6. Introductory words and constructions(in one word, so, firstly, etc.) The young people spoke about everything Russian with contempt or indifference and, jokingly, predicted for Russia the fate of the Confederation of the Rhine. In short, the society was quite disgusting.
7. Unity of tense forms of verbs- the use of identical forms of grammatical tense, which indicate simultaneity or sequence of situations. Imitation of the French tone of the times of Louis XV was in vogue. Love for the fatherland seemed pedantry. The wise men of that time praised Napoleon with fanatical servility and joked about our failures. – all verbs are used in the past tense.
8. Incomplete sentences and ellipsis, referring to the previous elements of the text: Gorkin cuts the bread, distributes the slices. He puts it on me too: it’s huge, you’ll cover your whole face.
9. Syntactic parallelism– identical construction of several adjacent sentences. To be able to speak is an art. Listening is a culture.

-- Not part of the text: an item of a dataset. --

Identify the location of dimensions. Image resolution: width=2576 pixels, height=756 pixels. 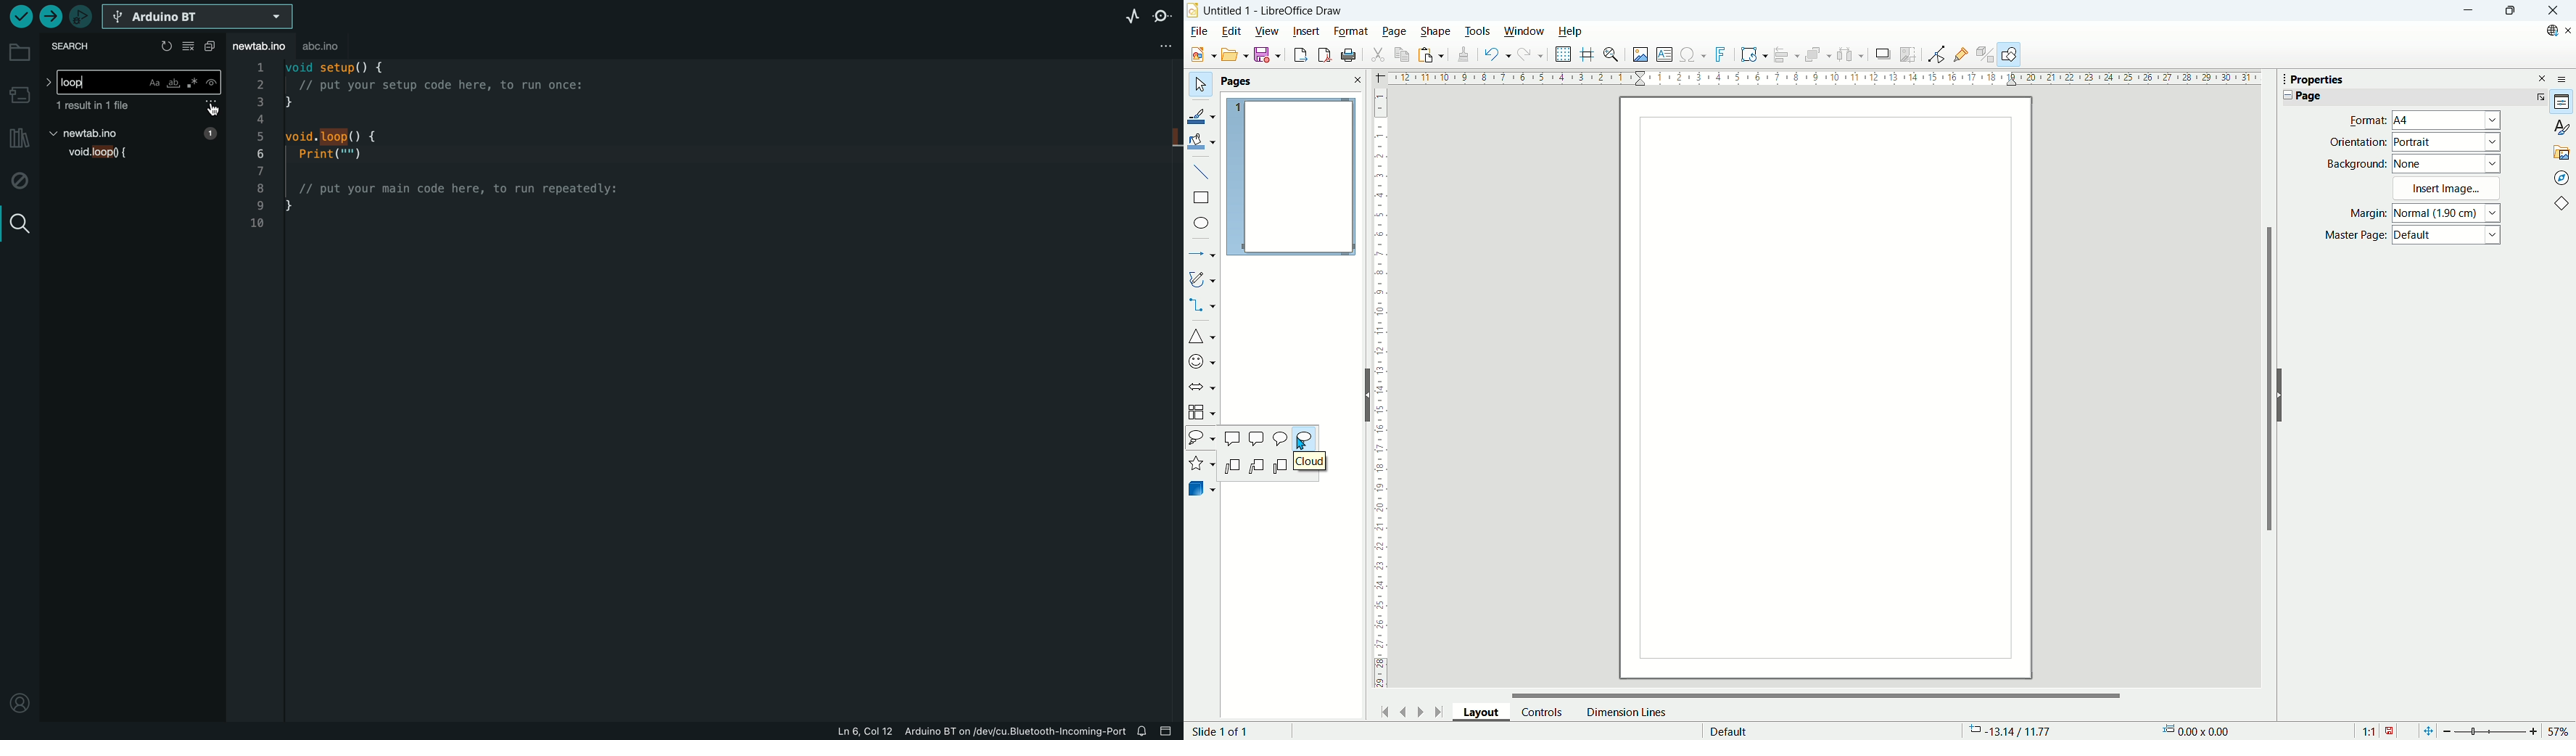
(2201, 731).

Meaningful relationships expressed by coordinating conjunctions:

1. Connecting: and, yes (=and), and...and..., not only... but also, like... so and, also, too
2. Dividers: or, or, then...that, not that...not that, or...or, either...or
3. Nasty: a, but, yes (=but), however, but
4. Gradational: not only, but also, not so much... as, not really... but
5. Explanatory: that is, namely
6. Connecting: also, also, yes and, and moreover, and
7. too, yes and, that is, namely.

Meaningful relations expressed by subordinating conjunctions:

• Temporary: when, while, barely, only, while, just, barely, barely
• Causal: since, because, because, in view of the fact that, due to the fact that, due to the fact that, for (obsolete), due to the fact that
• Conditional: if (if only, if, if - obsolete), if, once, as soon
• Target: so that, in order to, in order to (obsolete), for the purpose of, in order to, then in order to
• Consequences: So
• Concessive: although, despite the fact that
• Comparative: as, as if, as if, exactly, than, as if, likewise, rather than (obsolete)
• Explanatory: what, how, to
• Conjunctions are not used at the beginning of a sentence: so, than, rather than, as well as explanatory conjunctions: what, how, so that.